= SELECTED EXTRACT =
** BEGIN **
Tuesday, May 10, 2016

'Wading through the blood of our children'

Capt. Charles Connor's grave at Rehobeth Methodist Church in Catawba County N.C.

NEWTON, N.C.
Newton had to replace its marker
after it was removed by the state
Major Henry Connor was campaigning in 1839 for his 10th term in the U.S. House of Representatives when he warned North Carolina voters about the rising militance of abolitionists in Congress.
 In a speech that specifically criticized John Quincy Adams (the former president who was crusading against slavery), Connor declared: "There is reason to believe they will not be particular as to the mode of carrying out their plans, whether peacefully or by wading through blood of our men, women, and children."
 Major Connor's speech was driven both by political hype and personal stakes, considering that by 1850 he owned more slaves than anyone else in Catawba County. But his words were also terribly prophetic. His first-born son Charles would be one of the last to shed his blood for the Southern cause—shot and killed during Stoneman's Raid in Newton, N.C., on April 17, 1865.
 That was eight days after Robert E. Lee's surrender in Virginia. Some accounts say that Charles Connor was with Lee at Appomattox and had just returned home to Catawba County when he was slain. Others indicate that he left the army two years earlier.
 According to a 1911 book called The Catawba Soldier of the Civil War, Connor was just trying to avoid trouble when the Yankees invaded Newton:
     He served with his command along the Roanoke River in North Carolina and Virginia—a very important line between the two armies—but when the end came he was at home.
** END **
= SUPPLIED INFORMATION =
** BEGIN **
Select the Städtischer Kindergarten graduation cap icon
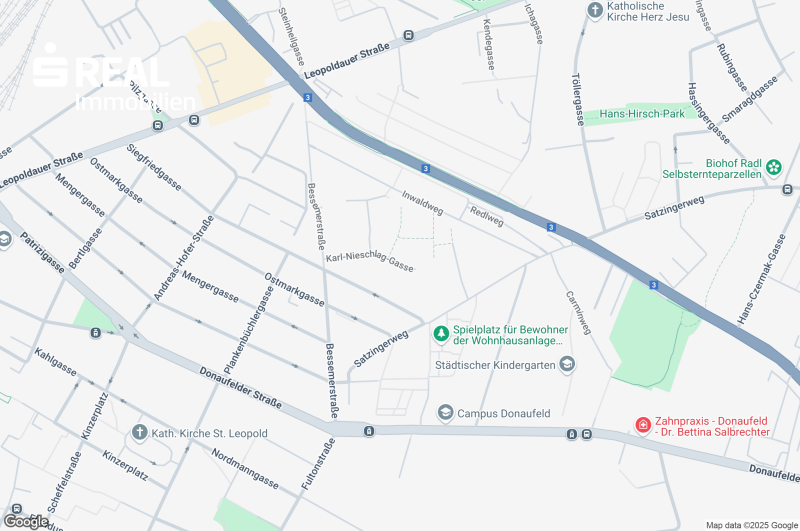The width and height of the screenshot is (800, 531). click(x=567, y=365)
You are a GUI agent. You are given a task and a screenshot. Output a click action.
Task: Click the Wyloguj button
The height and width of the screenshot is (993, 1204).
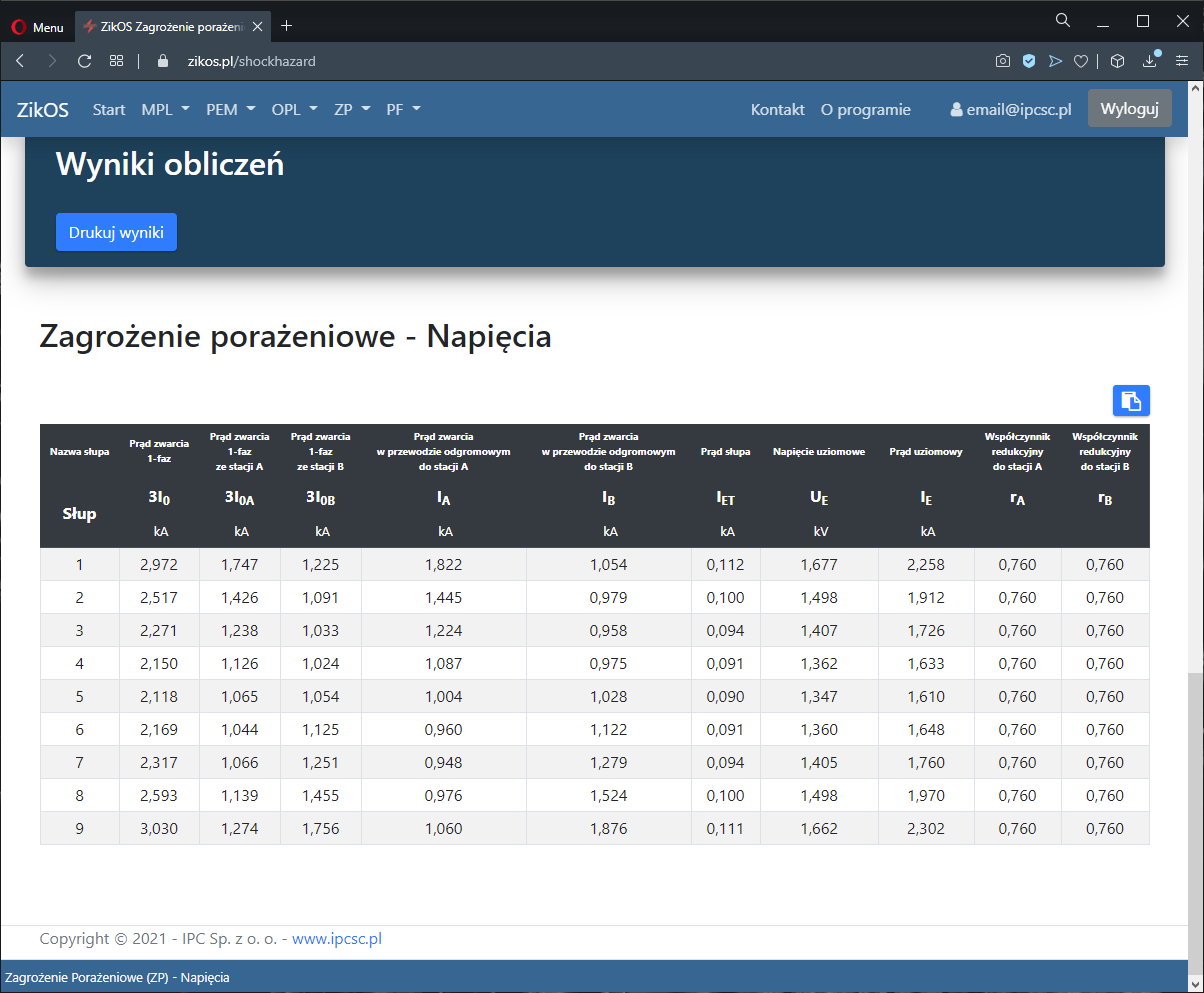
** END **
Say whether each statement agrees with the text about the Connor family, answering yes or no and quoting the words of the text that decide it. 1. Henry Connor was seeking his tenth term in the U.S. House when he gave his 1839 warning. 2. Charles Connor was killed before Robert E. Lee's surrender. 3. Every account places Charles Connor with Lee at Appomattox.

= SOLUTION FOR THIS EXERCISE =
1. Yes: "Major Henry Connor was campaigning in 1839 for his 10th term in the U.S. House of Representatives"
2. No: "That was eight days after Robert E. Lee's surrender in Virginia."
3. No: "Others indicate that he left the army two years earlier."